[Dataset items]
——————
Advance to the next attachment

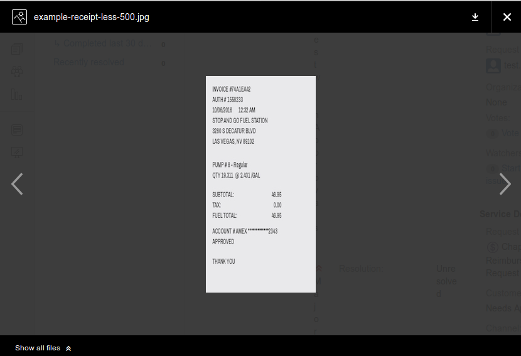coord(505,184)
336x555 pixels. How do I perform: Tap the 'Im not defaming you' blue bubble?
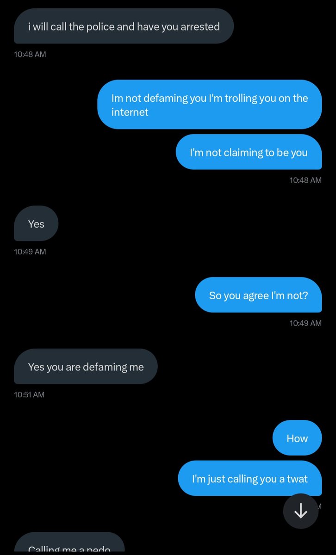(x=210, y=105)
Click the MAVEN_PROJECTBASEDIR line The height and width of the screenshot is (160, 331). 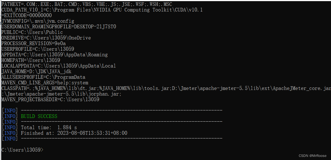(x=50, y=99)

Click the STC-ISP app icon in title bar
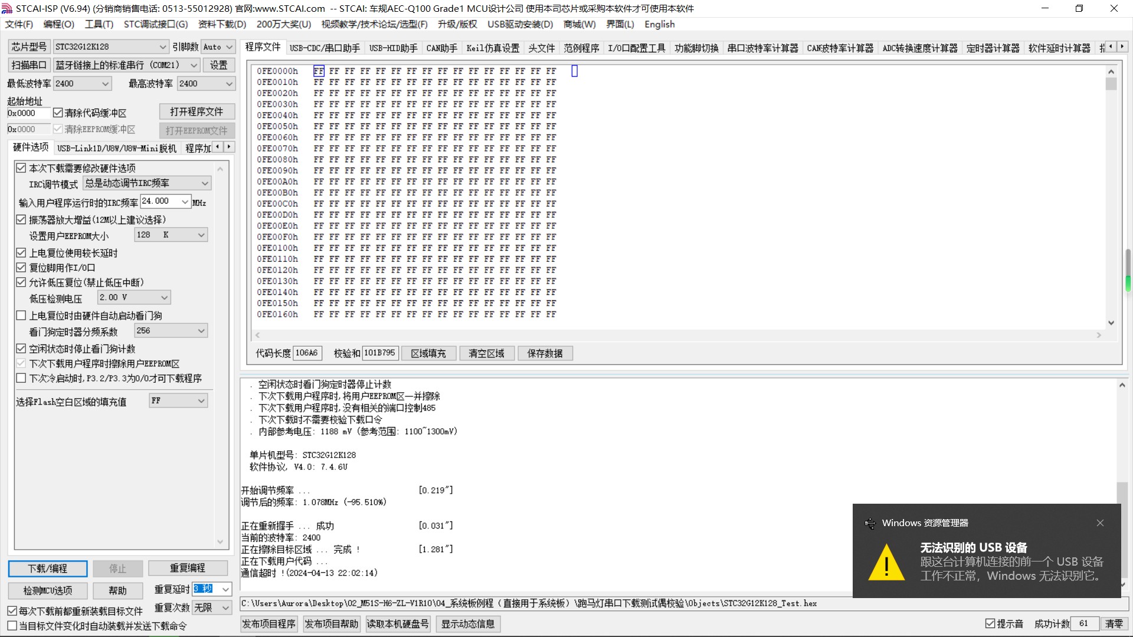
——————
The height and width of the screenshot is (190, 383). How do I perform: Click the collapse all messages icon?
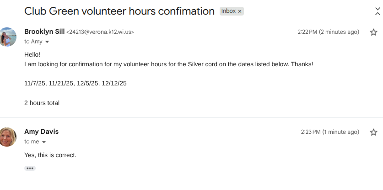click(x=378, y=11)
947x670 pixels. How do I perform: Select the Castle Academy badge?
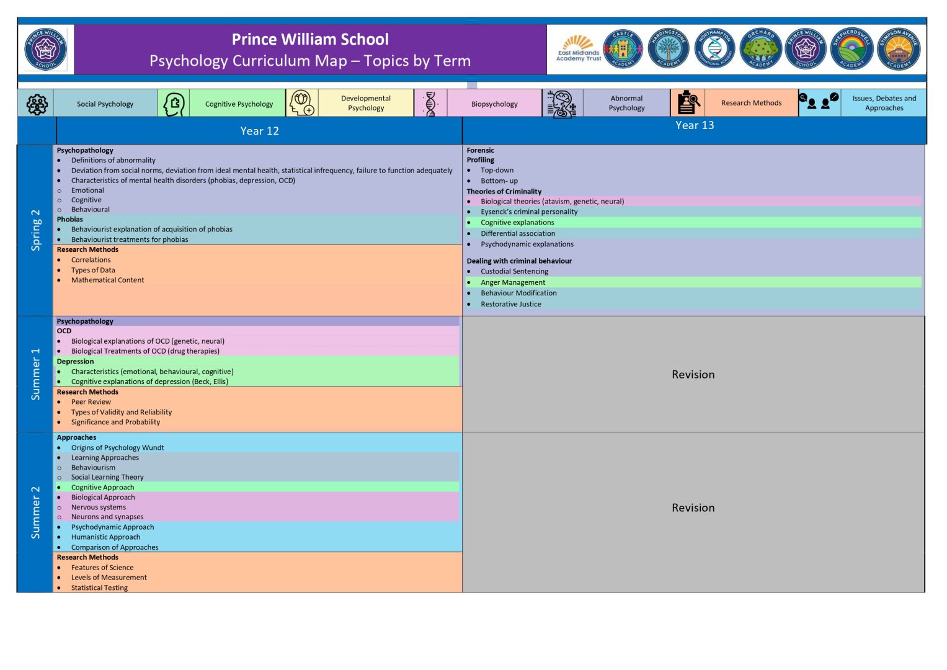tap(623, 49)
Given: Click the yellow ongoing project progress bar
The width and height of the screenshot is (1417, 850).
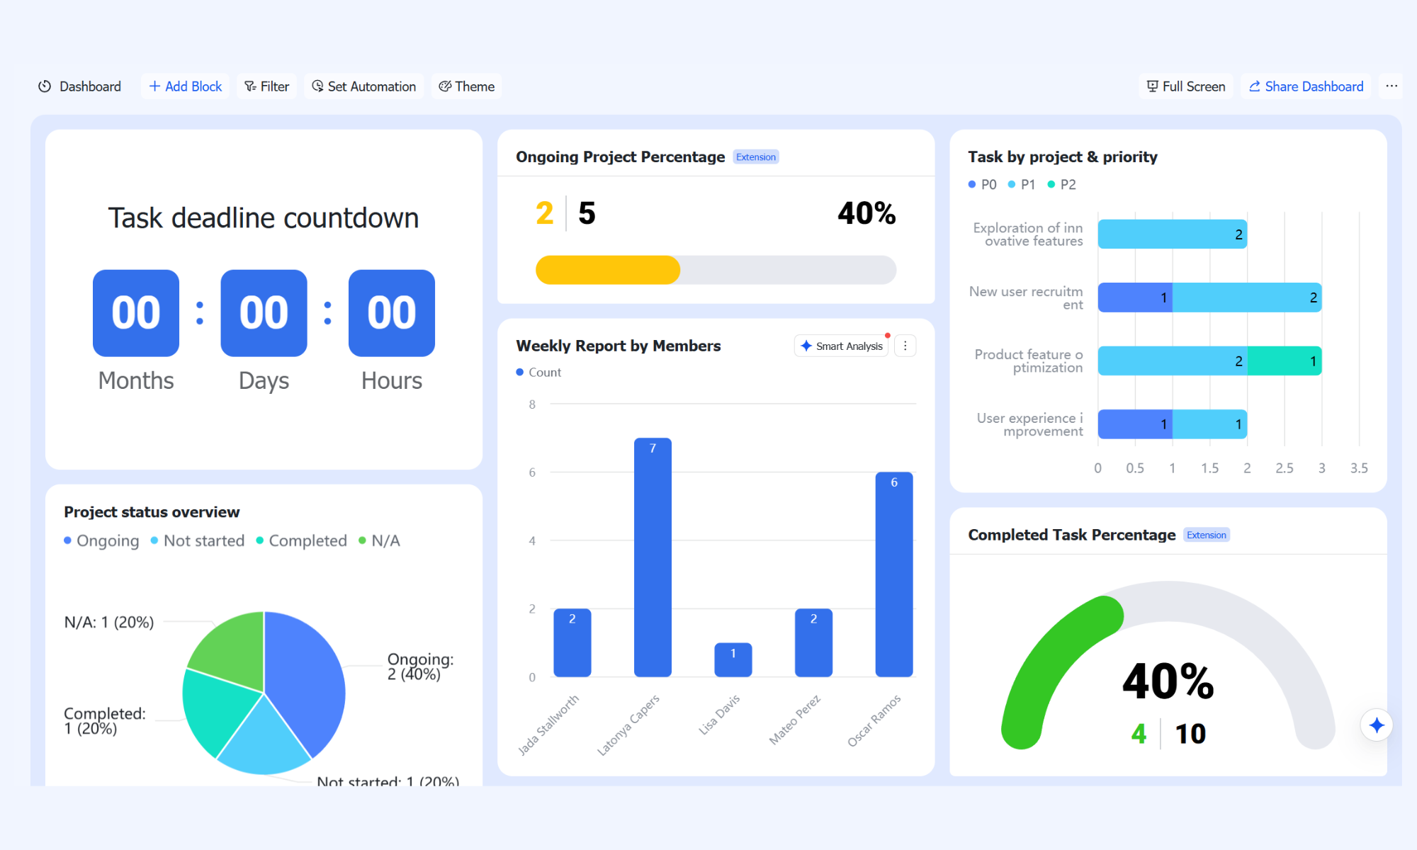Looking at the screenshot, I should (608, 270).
——————
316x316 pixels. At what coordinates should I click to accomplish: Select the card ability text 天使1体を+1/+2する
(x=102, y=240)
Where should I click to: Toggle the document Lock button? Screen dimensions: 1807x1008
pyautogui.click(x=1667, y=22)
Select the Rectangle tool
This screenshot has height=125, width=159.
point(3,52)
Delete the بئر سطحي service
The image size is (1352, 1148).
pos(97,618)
——————
→ **OBJECTIVE**
In the listing, change "Rectangle" to "Ellipse" in the lines from the line with "316x316 pixels. At" to the line with "pos(97,618)". Write out those lines with nothing else altered.

→ **WORKED ANSWER**
316x316 pixels. At what coordinates should I click to accomplish: Select the card ability text 天使1体を+1/+2する
(x=102, y=240)
Where should I click to: Toggle the document Lock button? Screen dimensions: 1807x1008
pyautogui.click(x=1667, y=22)
Select the Ellipse tool
This screenshot has height=125, width=159.
point(3,52)
Delete the بئر سطحي service
The image size is (1352, 1148).
pos(97,618)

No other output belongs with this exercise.